KINGSLEY, J. I dissent.
We deal here with the relations between an executive agency specifically and solely charged with the administration of a special and relatively technical law and one of the intended beneficiaries of that law. The law deals with a class of persons for whom the Legislature has expressed a particular concern1 and with a class of persons who are highly unlikely to be skilled either in law or in semantics and, thus, particularly dependent on the administrative agency to help them in securing the benefits that the law provides.2
Petitioner has been deprived of a hearing on his claim by reason of the formalistic application of a rule which, so far as I can discover, has neither statutory nor administrative sanction.3 The official who first dealt with [67]petitioner’s claim apparently made up, for himself and without any direction from either his superiors or the statute, an arbitrary rule that an employee who belonged to a union which operated a hiring hall must, as a matter of law and without regard to his other efforts,4 utilize the hiring hall as a means of seeking work. Whether or not such a rule would have validity as a rebut-table presumption, or whether or not it could lawfully have been adopted by the agency itself under its rule-making power, has never been passed on by anyone. The referee and the Board rejected his appeal, not because it was unfounded either in fact or in law, but solely because it had not been filed within the 10-day period.5
If, in fact, petitioner was misled by the legal conclusions set forth in the notices given to him, I think that he is entitled to a review of his claim, on its merits.
I would reverse the judgment with directions to determine whether or not petitioner did reasonably rely on the legal conclusions set forth in the notices given to him on January 5, 1967, and, if so, whether or not such reliance was the cause of his delay in attempting to appeal the determinations adverse to him. If such issues are determined in favor of petitioner, a writ should issue directing the department to afford petitioner a review of their decisions, such review to include both the legal validity of the departmental position as set forth in its notices and the factual issues relating to petitioner’s efforts to secure employment.
Section 100 of the Unemployment Insurance Code reads as follows:
“Public policy. As a guide to the interpretation and application of this division the public policy of this State is declared as follows:
“Experience has shown that large numbers of the population of California do not enjoy permanent employment by reason of which their purchasing power is unstable. This is detrimental to the interests of the people of California as a whole.
“The benefit to all persons resulting from public and private enterprise is realized in the final consumption of goods and services. It is contrary to public policy to permit the supply of consumption goods and services at prices which do not provide against that harm to the population consequent upon periods of unemployment of those who contribute to the production and distribution of such goods and services.
“Experience has shown that private charity and local relief cannot alone prevent the effects of unemployment. Experience has shown that if the State awaits the coming of excessive unemployment it can neither create immediately the organization necessary to orderly, economical • and effective relief nor bear the financial burden of relief without disrupting its whole system of ordinary revenues and without jeopardizing its credit.
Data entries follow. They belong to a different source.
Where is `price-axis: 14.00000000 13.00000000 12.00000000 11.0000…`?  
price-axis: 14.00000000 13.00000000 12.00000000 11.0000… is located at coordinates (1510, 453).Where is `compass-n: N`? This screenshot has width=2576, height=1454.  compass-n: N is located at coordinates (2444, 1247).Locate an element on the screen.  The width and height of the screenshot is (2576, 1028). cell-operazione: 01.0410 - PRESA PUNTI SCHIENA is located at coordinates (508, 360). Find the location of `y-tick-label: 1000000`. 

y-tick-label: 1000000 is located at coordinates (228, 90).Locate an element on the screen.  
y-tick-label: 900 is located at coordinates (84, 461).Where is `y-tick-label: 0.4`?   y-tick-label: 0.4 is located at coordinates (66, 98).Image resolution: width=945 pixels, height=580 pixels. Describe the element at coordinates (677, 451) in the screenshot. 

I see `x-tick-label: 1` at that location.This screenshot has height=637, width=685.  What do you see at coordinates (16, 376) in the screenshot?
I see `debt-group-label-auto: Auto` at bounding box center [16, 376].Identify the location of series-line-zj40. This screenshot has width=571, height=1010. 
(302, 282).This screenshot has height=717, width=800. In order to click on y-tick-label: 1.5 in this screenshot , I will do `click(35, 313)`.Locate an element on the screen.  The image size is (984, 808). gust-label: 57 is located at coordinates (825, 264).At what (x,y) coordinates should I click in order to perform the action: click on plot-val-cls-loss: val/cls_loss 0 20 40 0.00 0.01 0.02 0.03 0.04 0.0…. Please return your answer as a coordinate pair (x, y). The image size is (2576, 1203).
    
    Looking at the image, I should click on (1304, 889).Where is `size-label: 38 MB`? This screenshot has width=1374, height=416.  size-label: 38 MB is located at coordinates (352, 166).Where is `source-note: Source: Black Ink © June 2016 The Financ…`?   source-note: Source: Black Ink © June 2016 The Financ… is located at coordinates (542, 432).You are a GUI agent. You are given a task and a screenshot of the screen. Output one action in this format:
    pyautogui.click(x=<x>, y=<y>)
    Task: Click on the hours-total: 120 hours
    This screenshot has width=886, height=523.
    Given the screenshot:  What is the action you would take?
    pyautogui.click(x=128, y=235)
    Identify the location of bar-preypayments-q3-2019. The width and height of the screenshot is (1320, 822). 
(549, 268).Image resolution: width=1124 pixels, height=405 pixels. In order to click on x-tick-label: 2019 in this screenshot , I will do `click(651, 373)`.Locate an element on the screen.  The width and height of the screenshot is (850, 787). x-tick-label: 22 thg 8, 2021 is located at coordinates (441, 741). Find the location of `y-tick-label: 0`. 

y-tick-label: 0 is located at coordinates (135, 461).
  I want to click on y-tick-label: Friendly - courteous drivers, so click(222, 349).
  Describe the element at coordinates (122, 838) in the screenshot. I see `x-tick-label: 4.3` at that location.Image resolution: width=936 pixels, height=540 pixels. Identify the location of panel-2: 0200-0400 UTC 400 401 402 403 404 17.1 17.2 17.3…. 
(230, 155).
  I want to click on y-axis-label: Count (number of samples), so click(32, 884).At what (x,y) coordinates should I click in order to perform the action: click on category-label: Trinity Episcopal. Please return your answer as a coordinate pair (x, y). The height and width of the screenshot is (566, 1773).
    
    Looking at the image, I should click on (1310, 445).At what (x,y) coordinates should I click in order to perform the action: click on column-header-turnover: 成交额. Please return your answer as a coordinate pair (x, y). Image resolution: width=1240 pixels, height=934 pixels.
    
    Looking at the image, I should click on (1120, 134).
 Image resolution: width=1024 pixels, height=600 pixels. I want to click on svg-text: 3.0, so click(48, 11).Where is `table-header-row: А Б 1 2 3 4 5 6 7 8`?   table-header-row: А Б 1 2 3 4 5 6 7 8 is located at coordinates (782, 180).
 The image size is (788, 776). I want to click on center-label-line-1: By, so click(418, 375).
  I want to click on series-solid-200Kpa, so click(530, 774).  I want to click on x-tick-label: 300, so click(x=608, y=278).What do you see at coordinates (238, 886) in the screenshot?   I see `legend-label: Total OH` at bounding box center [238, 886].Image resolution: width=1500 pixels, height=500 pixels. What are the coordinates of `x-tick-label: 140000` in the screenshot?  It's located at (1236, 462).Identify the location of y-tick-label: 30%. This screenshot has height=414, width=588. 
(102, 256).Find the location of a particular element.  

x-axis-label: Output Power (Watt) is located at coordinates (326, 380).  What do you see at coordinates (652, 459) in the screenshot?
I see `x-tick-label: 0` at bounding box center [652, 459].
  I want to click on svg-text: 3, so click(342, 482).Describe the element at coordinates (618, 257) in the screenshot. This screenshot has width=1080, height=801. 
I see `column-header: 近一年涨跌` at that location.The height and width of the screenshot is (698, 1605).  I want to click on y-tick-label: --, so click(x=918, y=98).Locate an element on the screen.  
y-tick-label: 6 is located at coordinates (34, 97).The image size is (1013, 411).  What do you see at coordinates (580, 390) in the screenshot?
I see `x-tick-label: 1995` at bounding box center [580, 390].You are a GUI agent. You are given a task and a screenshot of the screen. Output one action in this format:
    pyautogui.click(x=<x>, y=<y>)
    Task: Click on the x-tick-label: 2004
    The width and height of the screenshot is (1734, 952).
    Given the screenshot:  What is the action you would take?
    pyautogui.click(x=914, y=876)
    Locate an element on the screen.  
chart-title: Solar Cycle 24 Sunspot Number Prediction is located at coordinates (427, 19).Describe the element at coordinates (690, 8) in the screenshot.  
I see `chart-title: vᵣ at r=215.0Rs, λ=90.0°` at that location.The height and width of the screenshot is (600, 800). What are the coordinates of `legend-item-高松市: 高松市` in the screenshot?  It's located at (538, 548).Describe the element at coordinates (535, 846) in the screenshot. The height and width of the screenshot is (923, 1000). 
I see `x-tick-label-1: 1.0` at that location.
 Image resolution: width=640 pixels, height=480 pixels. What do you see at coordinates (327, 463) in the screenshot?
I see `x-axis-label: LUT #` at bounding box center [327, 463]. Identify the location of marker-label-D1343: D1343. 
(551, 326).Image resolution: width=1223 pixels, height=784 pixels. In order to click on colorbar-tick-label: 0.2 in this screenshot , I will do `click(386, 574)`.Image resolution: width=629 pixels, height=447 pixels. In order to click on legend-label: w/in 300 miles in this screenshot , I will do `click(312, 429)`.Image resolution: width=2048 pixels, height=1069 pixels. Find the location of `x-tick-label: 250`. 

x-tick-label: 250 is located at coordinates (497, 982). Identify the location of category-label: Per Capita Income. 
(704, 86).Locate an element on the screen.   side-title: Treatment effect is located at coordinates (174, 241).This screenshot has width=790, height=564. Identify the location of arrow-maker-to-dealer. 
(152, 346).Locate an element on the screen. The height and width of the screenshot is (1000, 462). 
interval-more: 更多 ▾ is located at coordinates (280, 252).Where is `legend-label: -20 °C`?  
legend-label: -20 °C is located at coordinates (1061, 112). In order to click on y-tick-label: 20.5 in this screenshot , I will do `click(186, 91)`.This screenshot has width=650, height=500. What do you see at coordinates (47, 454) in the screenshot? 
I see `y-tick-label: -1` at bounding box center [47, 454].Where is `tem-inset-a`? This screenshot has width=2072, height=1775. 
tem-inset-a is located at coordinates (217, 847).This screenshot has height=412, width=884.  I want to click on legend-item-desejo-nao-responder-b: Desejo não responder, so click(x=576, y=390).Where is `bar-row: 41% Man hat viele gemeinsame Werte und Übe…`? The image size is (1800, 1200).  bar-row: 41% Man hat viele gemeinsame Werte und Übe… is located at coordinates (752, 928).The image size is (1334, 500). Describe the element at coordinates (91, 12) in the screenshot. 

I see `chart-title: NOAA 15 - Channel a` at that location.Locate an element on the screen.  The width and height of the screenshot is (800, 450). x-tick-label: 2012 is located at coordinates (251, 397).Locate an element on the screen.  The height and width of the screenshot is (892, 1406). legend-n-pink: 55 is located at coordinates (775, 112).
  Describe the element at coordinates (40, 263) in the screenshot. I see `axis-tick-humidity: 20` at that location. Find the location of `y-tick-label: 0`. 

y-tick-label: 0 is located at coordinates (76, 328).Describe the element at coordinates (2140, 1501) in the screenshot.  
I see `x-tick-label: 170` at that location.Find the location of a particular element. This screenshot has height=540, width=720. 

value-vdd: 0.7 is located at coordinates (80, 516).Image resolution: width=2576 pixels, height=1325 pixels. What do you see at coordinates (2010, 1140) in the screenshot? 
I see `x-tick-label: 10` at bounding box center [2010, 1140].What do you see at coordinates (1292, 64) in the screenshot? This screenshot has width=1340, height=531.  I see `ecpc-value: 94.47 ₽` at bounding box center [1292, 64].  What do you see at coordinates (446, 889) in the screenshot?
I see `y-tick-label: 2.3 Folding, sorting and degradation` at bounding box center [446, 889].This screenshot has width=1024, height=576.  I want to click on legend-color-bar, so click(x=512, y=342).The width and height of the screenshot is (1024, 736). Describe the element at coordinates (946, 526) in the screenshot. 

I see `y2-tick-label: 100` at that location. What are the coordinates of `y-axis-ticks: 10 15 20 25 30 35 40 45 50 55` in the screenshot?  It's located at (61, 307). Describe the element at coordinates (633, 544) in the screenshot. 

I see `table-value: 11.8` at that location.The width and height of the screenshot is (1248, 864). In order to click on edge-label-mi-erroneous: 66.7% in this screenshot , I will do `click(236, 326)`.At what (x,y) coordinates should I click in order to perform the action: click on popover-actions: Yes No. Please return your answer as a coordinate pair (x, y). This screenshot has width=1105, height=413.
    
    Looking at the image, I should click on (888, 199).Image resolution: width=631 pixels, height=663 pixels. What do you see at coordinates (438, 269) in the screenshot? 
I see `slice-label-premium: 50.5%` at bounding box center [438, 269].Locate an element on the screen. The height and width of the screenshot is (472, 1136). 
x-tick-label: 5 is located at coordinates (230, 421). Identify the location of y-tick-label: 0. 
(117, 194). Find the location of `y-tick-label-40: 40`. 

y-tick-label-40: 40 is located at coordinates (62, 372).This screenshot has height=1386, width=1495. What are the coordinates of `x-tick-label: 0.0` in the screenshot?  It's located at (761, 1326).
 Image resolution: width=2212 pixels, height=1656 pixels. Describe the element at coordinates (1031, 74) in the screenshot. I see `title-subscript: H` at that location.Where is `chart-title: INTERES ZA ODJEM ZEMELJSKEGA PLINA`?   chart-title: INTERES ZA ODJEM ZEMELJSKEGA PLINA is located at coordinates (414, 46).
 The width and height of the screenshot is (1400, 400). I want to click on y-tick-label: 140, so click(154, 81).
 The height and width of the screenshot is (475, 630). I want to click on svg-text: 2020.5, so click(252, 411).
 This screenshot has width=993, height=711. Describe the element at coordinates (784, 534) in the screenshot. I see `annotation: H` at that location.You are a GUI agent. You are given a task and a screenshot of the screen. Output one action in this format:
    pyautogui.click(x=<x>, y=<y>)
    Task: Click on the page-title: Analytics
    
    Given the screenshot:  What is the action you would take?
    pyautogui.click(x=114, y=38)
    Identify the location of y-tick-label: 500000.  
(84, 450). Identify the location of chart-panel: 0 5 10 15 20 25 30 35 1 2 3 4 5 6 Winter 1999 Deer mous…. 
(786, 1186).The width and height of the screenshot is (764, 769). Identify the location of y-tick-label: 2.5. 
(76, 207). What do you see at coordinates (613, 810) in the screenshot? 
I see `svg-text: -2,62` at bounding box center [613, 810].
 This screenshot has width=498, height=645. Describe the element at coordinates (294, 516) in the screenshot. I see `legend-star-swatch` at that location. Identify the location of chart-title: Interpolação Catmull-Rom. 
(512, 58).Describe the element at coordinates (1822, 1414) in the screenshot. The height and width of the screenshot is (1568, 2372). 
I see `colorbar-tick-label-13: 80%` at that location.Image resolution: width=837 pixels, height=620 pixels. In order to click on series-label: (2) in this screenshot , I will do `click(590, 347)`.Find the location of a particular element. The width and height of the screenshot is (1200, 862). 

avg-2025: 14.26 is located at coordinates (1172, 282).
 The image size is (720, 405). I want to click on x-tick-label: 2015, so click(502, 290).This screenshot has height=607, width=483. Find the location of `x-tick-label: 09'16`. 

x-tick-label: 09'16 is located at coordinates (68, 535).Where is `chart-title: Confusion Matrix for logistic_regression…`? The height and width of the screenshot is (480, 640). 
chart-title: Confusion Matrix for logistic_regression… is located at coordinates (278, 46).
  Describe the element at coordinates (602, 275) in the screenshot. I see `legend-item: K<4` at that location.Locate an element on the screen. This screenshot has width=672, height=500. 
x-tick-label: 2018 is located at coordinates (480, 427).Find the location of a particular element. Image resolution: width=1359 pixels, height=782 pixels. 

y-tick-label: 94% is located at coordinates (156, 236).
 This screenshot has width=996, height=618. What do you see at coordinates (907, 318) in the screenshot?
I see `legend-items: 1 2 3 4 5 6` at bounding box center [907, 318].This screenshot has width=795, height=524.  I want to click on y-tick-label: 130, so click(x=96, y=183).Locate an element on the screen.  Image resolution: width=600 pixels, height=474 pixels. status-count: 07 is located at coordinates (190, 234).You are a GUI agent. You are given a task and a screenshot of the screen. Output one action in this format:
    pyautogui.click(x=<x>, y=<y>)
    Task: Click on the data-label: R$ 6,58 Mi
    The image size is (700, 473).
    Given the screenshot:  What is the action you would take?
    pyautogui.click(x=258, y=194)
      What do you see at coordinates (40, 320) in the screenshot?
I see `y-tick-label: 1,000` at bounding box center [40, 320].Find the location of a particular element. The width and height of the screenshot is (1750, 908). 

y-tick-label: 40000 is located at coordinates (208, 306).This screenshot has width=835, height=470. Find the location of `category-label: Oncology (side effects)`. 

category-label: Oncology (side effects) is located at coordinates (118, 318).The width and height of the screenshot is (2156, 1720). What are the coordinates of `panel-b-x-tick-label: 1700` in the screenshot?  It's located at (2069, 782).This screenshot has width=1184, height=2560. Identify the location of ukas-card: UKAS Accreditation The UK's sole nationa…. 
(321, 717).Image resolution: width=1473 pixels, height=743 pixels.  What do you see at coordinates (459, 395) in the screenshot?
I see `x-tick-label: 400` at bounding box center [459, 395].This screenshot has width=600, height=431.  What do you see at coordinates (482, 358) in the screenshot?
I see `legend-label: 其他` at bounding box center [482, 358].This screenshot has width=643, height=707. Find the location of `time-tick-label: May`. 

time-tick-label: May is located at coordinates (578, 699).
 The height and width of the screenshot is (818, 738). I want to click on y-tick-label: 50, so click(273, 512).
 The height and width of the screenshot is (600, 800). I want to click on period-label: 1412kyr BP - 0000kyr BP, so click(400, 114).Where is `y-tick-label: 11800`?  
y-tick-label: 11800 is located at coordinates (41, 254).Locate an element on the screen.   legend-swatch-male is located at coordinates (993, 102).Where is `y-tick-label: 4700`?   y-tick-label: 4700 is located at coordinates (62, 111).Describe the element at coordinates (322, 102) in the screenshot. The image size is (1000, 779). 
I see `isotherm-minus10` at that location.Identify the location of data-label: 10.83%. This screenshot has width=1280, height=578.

“The Legislature therefore declares that in its considered judgment the public good and the general welfare of the citizens of -the State require the enactment of this measure under the police power of the State, for the compulsory setting aside of funds to be used for a system of unemployment insurance providing benefits for persons unemployed through no fault of their own, and to reduce involuntary unemployment and the suffering caused thereby to a minimum.
“It is the intent of the Legislature that unemployed persons claiming unemployment insurance benefits shall be required to make all reasonable effort to secure employment on their own behalf.”
Compare the following language from Driscoll v. City of Los Angeles (1967) 67 Cal.2d 297, 308 [61 Cal.Rptr. 661, 431 P.2d 245]: “Thus it is significant if . . . the claimant is one who purports to have no knowledge or training which would aid him in determining his rights and the public agency purports to be informed and knowledgeable in these matters. . . .”
At oral argument, the Attorney General conceded that, so far as that office knew, [67]no such rule had been adopted by the agency' under Unemployment Insurance Code sections 306-310, and that," if petitioner was allowed to prosecute his appeal, the legal validity of the ruling would be open for review.
There are indications in the record that the agency did not contest the fact that petitioner had made honest efforts to find work apart from resort to his union.
I note that there is, in the record, some confusion as to whether petitioner had consulted his union at all or had not done so for the full period and a similar confusion as to whether his factual statements in his original claim were 100 percent accurate. Since his appeal was denied on the pure procedural ground, these matters remain undetermined; if his appeal is permitted they may, of course, be decided by the proper administrative tribunal.
Under the rule laid down in Conti v. Board of Civil Service Commissioners (1969) 1 Cal.3d 351 [82 Cal.Rptr. 337, 461 P.2d 617], petitioner is not subject to a defense of laches for the five-month delay in seeking relief; he is barred, if at all, solely by the 10-day limitation; as I have said above, I do not think that that limitation bars him here.